■ **Provided text**
┌──

The graying, self-described child of the ’60s stops what he’s doing to print out the 58-page report from a court-appointed panel that will recommend how much it thinks New York state should pay to settle Rebell’s 12-year legal effort.

Lawyer Michael A. Rebell walks to the Fordham University School of Law on Manhattan's Upper West Side for a school finance hearing on Nov.1.

“Michael, do you know the numbers yet?” Samira A. Ahmed, his deputy, shouts from her office next door.

“Five point six-three,” he says. He’s talking about dollars. Billions of them.

“Oh, we got it,” she exclaims.

“Exactly what we asked for,” he adds.

He reads on. The three-member panel also endorses the $9.2 billion construction plan he proposed, Rebell calls to Ahmed. And it backs his request that the new operating money be phased in over four years—not five, as state lawyers had argued. Sometimes he delivers the news with his head bowed as he reads; other times he hops up and peeks out his door as he tells Ahmed the good news.

Rebell and his legal team have won a blowout today. It’s a result that he and his colleagues have become accustomed to since 1993, when he took what he thought was a long-shot lawsuit to court.

└──

■ **Data section**
┌──

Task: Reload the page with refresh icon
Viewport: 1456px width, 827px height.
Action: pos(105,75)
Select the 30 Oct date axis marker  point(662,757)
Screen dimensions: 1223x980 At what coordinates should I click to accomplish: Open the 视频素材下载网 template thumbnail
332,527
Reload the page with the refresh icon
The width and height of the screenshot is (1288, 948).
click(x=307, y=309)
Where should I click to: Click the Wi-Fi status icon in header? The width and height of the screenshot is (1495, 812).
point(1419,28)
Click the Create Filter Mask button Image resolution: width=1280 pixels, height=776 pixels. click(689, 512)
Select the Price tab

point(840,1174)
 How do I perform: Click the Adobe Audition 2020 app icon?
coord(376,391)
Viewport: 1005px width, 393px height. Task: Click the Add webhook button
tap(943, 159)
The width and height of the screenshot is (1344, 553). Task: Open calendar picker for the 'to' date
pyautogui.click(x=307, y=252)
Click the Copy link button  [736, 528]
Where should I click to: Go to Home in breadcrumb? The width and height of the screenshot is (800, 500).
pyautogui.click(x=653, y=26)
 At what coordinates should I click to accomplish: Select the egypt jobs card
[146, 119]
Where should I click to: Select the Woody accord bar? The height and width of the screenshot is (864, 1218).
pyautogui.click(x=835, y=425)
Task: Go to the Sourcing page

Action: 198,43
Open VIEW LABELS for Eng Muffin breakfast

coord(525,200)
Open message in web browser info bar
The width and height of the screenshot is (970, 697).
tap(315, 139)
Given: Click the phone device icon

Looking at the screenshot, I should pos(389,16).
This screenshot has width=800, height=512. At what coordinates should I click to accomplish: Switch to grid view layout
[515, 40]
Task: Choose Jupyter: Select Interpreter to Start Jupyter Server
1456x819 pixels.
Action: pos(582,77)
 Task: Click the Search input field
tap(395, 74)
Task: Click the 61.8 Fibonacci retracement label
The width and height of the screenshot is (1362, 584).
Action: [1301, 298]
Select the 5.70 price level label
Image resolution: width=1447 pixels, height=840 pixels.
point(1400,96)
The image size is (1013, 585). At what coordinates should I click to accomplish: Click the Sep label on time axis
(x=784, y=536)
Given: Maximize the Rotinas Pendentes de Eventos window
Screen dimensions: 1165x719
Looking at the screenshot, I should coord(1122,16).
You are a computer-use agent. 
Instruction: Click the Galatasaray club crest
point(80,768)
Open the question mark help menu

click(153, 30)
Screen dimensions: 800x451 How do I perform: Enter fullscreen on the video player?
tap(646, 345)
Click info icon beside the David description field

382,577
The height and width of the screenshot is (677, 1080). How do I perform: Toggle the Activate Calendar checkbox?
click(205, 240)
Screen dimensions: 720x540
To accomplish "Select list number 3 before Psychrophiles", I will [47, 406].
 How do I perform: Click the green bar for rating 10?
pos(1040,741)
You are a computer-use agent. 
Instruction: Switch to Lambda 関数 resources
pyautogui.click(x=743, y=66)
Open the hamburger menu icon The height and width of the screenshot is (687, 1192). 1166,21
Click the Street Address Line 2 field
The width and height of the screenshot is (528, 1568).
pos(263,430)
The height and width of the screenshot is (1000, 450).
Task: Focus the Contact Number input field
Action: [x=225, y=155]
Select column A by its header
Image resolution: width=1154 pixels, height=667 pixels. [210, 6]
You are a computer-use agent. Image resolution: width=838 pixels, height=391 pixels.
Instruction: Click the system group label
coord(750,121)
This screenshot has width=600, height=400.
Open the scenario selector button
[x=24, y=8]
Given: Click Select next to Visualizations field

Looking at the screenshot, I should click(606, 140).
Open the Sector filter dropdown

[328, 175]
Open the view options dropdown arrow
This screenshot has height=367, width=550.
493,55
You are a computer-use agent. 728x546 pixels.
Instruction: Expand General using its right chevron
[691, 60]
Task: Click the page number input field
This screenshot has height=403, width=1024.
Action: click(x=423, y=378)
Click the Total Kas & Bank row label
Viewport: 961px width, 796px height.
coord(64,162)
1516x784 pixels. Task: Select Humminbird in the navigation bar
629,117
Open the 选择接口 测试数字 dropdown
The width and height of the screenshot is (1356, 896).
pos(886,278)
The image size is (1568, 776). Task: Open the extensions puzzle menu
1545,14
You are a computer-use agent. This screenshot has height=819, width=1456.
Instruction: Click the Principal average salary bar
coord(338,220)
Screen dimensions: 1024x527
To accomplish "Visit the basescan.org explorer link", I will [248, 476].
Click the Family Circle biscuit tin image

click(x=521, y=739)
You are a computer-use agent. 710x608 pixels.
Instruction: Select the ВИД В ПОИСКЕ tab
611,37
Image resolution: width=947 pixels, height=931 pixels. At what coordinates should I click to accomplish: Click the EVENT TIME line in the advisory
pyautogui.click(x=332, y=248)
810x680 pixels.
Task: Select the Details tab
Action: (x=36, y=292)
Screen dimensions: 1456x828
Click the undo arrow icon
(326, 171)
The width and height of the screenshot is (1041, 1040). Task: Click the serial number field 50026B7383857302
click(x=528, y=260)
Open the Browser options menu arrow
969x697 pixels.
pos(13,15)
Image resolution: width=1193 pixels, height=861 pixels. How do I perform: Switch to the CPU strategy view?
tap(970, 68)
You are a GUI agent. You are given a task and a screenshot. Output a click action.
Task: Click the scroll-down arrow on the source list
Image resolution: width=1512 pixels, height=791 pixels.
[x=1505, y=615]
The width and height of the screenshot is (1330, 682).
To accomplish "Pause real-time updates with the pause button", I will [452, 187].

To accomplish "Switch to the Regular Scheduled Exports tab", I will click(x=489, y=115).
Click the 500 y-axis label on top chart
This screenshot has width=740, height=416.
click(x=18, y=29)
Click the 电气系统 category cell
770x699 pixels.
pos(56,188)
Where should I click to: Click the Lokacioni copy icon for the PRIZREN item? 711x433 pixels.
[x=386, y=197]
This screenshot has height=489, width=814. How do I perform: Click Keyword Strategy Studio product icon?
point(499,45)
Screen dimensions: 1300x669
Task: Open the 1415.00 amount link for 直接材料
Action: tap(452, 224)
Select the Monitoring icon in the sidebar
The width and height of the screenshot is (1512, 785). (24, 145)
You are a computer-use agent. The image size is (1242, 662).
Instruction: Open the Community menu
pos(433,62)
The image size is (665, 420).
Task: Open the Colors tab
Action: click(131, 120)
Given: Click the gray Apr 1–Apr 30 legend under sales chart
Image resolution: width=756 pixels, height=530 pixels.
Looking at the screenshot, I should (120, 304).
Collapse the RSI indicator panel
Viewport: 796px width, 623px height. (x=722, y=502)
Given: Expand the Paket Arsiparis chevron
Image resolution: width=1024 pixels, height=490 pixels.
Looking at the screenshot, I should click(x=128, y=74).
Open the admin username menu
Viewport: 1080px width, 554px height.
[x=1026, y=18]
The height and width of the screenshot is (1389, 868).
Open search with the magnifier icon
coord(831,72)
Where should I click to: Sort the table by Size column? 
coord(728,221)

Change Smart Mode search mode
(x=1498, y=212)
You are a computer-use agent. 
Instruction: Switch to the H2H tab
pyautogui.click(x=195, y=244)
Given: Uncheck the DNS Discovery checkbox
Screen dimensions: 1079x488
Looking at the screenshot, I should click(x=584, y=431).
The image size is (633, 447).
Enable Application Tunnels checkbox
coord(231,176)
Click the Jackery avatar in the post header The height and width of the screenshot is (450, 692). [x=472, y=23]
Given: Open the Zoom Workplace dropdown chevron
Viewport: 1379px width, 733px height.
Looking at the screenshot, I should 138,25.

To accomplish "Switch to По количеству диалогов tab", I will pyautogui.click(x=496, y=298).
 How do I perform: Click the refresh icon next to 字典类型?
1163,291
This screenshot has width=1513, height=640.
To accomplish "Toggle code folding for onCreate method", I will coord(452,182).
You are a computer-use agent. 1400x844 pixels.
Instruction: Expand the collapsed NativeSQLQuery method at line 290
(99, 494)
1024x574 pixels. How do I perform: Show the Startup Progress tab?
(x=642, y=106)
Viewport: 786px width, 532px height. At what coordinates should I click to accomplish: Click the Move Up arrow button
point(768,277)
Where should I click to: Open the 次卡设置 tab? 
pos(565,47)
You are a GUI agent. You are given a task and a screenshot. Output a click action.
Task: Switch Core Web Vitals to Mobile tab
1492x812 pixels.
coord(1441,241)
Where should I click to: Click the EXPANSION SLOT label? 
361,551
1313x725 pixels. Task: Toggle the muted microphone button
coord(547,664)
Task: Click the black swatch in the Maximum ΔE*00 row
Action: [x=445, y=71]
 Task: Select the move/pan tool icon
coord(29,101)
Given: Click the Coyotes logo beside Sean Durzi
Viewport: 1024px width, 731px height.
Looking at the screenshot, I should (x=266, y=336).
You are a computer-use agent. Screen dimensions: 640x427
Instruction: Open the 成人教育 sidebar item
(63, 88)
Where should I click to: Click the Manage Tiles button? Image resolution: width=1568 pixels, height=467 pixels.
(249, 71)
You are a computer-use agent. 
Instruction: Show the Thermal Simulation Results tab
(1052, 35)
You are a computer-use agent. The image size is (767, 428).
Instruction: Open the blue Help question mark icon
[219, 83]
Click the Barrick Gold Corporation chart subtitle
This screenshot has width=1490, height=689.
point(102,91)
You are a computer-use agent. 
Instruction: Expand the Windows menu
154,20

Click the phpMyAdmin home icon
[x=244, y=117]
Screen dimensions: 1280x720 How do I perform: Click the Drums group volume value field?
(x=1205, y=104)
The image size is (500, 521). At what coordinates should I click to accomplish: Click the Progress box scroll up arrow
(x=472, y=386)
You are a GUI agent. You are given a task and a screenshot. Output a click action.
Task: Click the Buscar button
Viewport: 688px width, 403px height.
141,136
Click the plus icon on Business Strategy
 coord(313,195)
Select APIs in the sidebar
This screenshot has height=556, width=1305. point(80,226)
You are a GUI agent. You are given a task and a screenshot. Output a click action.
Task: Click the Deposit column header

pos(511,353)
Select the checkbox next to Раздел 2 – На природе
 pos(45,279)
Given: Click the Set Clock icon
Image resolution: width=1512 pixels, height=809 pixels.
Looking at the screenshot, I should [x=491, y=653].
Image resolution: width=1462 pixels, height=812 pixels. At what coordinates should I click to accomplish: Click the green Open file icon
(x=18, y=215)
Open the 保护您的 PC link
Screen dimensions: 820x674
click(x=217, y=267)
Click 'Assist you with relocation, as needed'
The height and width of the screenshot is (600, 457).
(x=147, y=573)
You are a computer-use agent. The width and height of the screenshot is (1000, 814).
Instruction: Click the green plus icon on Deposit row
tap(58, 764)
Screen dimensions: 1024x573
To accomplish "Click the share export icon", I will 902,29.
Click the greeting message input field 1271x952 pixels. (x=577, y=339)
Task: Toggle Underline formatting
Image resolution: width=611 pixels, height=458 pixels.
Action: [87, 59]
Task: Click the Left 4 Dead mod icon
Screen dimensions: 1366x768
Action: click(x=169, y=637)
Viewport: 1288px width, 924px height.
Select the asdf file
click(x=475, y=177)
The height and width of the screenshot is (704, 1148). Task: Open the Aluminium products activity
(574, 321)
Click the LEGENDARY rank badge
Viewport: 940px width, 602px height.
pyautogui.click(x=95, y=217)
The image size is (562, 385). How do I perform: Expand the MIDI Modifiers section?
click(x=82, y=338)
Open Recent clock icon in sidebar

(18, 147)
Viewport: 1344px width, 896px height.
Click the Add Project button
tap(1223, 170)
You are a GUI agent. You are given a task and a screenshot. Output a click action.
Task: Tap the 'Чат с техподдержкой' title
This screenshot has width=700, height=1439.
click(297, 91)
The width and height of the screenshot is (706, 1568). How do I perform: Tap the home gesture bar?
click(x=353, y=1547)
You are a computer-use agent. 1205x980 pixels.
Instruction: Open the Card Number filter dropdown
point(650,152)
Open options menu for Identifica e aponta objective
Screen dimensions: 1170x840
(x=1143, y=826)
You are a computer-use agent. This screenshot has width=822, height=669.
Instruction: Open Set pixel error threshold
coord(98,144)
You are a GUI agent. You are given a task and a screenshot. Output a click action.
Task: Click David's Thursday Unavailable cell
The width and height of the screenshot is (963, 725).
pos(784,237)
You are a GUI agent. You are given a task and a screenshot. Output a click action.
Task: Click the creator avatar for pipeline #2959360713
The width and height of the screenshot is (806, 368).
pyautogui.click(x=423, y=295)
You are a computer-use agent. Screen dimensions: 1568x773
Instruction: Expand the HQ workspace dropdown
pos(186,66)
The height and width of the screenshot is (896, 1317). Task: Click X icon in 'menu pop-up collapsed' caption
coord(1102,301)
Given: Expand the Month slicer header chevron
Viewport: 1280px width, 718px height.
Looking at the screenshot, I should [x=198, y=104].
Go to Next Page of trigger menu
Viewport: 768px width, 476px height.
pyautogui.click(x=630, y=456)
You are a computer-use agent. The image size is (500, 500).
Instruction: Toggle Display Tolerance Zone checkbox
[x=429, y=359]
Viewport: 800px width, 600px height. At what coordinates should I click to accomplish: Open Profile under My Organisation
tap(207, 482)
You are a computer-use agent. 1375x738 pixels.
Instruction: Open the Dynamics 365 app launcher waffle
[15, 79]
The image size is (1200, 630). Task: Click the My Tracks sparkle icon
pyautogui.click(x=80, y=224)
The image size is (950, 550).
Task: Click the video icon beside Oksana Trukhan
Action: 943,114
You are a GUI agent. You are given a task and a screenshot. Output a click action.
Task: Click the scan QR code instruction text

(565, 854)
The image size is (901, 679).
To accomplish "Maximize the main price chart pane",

└──

■ **Requirement**
Repeat the passage of the school finance text above, beginning with the words "He reads on." and stopping after "the good news.", but substitute "building program" for "construction plan".

■ **Solution to this task**
He reads on. The three-member panel also endorses the $9.2 billion building program he proposed, Rebell calls to Ahmed. And it backs his request that the new operating money be phased in over four years—not five, as state lawyers had argued. Sometimes he delivers the news with his head bowed as he reads; other times he hops up and peeks out his door as he tells Ahmed the good news.